Brano da leggere.

2010

United Nations Development Program, Human Development Report 2009 - Overcoming barriers: Human mobility and development, Palgrave Macmillan, New York 2009, ISBN 978-0-230-23904-3

Dal 1990, il Programma delle Nazione Unite per lo Sviluppo (UNPD) pubblica lo Human Development Report, un rapporto che ogni anno tratta un tema diverso analizzandolo attraverso le lenti dello Sviluppo Umano. Tale concetto è stato elaborato sulla base delle idee di Amartya Sen, Nobel per l'Economia nel 1998, secondo il quale il benessere di una persona è dato non solo dal conseguimento di effettivi "stati di essere e di fare", ma anche e soprattutto dall'insieme dei funzionamenti potenzialmente attivabili: quest'ultimo è lo spazio delle capabilities, o delle libertà reali, nel quale la persona sceglie tra i diversi stati del mondo a cui può accedere.

E' importante chiarire il punto di vista di questi rapporti per comprendere il contenuto del più recente di essi, che si occupa della relazione tra mobilità e sviluppo ed esplora in particolare i modi in cui le politiche nei confronti della mobilità umana possono influenzare lo sviluppo umano.

Il tema del rapporto 2009 è la mobilità umana in tutte le sue declinazioni e gli autori scelgono di analizzare in maniera congiunta tutti i tipi di migrazione che sono generalmente trattati in letteratura in maniera distinta: spostamenti forzati o volontari, interni o internazionali, temporanei o permanenti, per ragioni economiche o non economiche sono tutti inclusi nello studio. Tali distinzioni vengono raramente richiamate nel testo in quanto, secondo gli autori, esse rischiano di rendere più oscure le dinamiche del processo migratorio, piuttosto che contribuire a fare chiarezza.

L'incipit del rapporto va subito al cuore del problema e assume a tratti toni piuttosto netti: le barriere al movimento di persone sono dannose perché restringono le possibilità di scelta delle persone e questo non può che essere negativo dal punto di vista dello Sviluppo Umano. Si legge nelle prime pagine del rapporto: "La mobilità umana può essere un fattore enormemente efficace per migliorare le prospettive di reddito, di salute e di istruzione di una persona. Ma il suo valore è ancora maggiore: essere capace di decidere dove vivere è un elemento fondamentale della libertà umana" (nda: traduzione nostra).

Dati registrati.
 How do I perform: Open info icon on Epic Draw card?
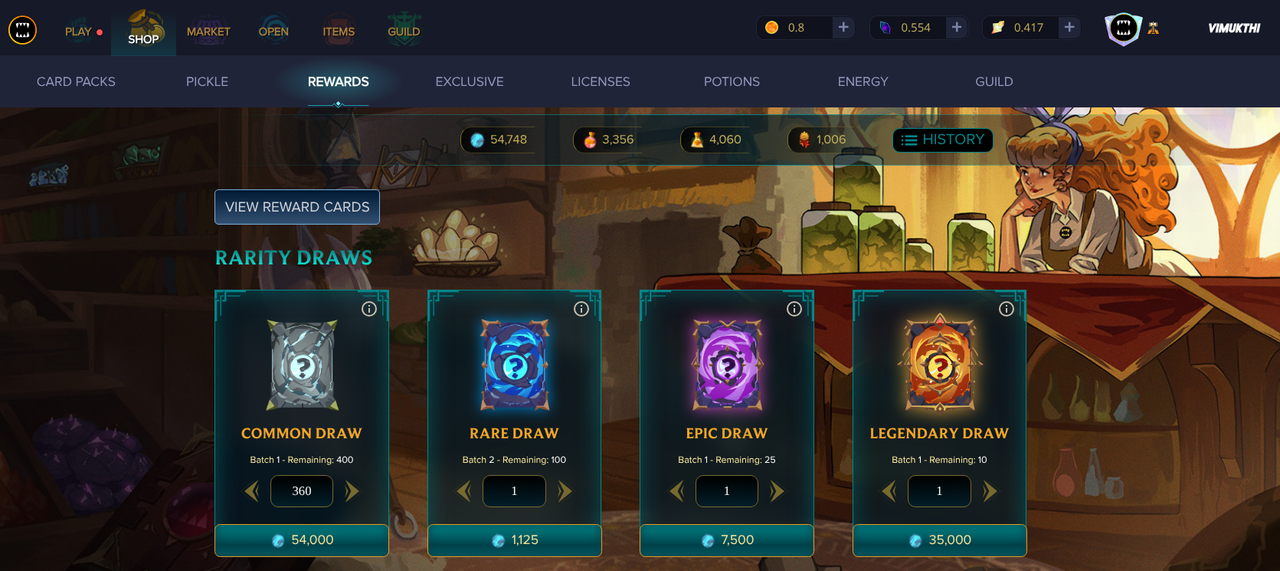pyautogui.click(x=794, y=309)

Compiti ed esercizi.
- 1) Ricopia parola per parola il brano sul Rapporto sullo Sviluppo Umano 2009, dalle parole "United Nations Development" fino a "cui può accedere." incluse.
- 2) Prosegui il brano sul Rapporto sullo Sviluppo Umano 2009 a partire dalla sua ultima frase.
Il materiale non ha alcun ruolo in questo lavoro.

Le risposte.
- 1)
United Nations Development Program, Human Development Report 2009 - Overcoming barriers: Human mobility and development, Palgrave Macmillan, New York 2009, ISBN 978-0-230-23904-3

Dal 1990, il Programma delle Nazione Unite per lo Sviluppo (UNPD) pubblica lo Human Development Report, un rapporto che ogni anno tratta un tema diverso analizzandolo attraverso le lenti dello Sviluppo Umano. Tale concetto è stato elaborato sulla base delle idee di Amartya Sen, Nobel per l'Economia nel 1998, secondo il quale il benessere di una persona è dato non solo dal conseguimento di effettivi "stati di essere e di fare", ma anche e soprattutto dall'insieme dei funzionamenti potenzialmente attivabili: quest'ultimo è lo spazio delle capabilities, o delle libertà reali, nel quale la persona sceglie tra i diversi stati del mondo a cui può accedere.

- 2)
La mobilità umana è un fenomeno necessario perché mosso da cause strutturali, e dà ampi benefici ai migranti, alle loro famiglie, alle comunità di provenienza, e a gran parte della popolazione che vive nei paesi di destinazione. Gli autori del rapporto smentiscono quanto scritto nel rapporto dell'UNDP del 1994, dove si sosteneva che il movimento di persone dovesse essere visto come un problema da correggere.

Nel Rapporto del 2009 si afferma invece che i timori nei confronti degli effetti negativi dell'immigrazione sui salari e sull'occupazione nei paesi di destinazione sono esagerati, e altrettanto lo sono le preoccupazioni sugli effetti negativi che gli immigrati avrebbero sull'accesso e la qualità dei servizi sociali per la popolazione autoctona, sulle supposte minacce alla coesione culturale, nonché sul legame tra immigrazione e criminalità. Le posizioni dei governi dei paesi di destinazione riflettono spesso una visione miope dell'immigrazione, si fanno guidare da ragioni puramente elettorali nella scelta delle politiche migratorie, e per questo spesso trattano i lavoratori migranti, in particolare quelli temporanei o irregolari, come "acqua che viene da un rubinetto che può essere aperto o chiuso a piacimento" (nda: traduzione nostra).

Il rapporto si articola in un'introduzione e in cinque capitoli principali, che analizzano: le caratteristiche del movimento di persone in termini generali, gli aspetti che riguardano i migranti stessi - chi si muove, come, perché e dove -, quelli che riguardano il paese di origine - in particolare le famiglie dei migranti e le loro comunità - e gli effetti sui paesi di destinazione. Nell'ultimo capitolo vengono infine discusse le politiche economiche e settoriali rilevanti per i processi di mobilità umana e che aspirano al miglioramento dello sviluppo umano. Ci proponiamo qui di illustrare brevemente il contenuto di ognun capitolo, mettendone in luce i punti chiave e gli spunti che ci paiono più interessanti.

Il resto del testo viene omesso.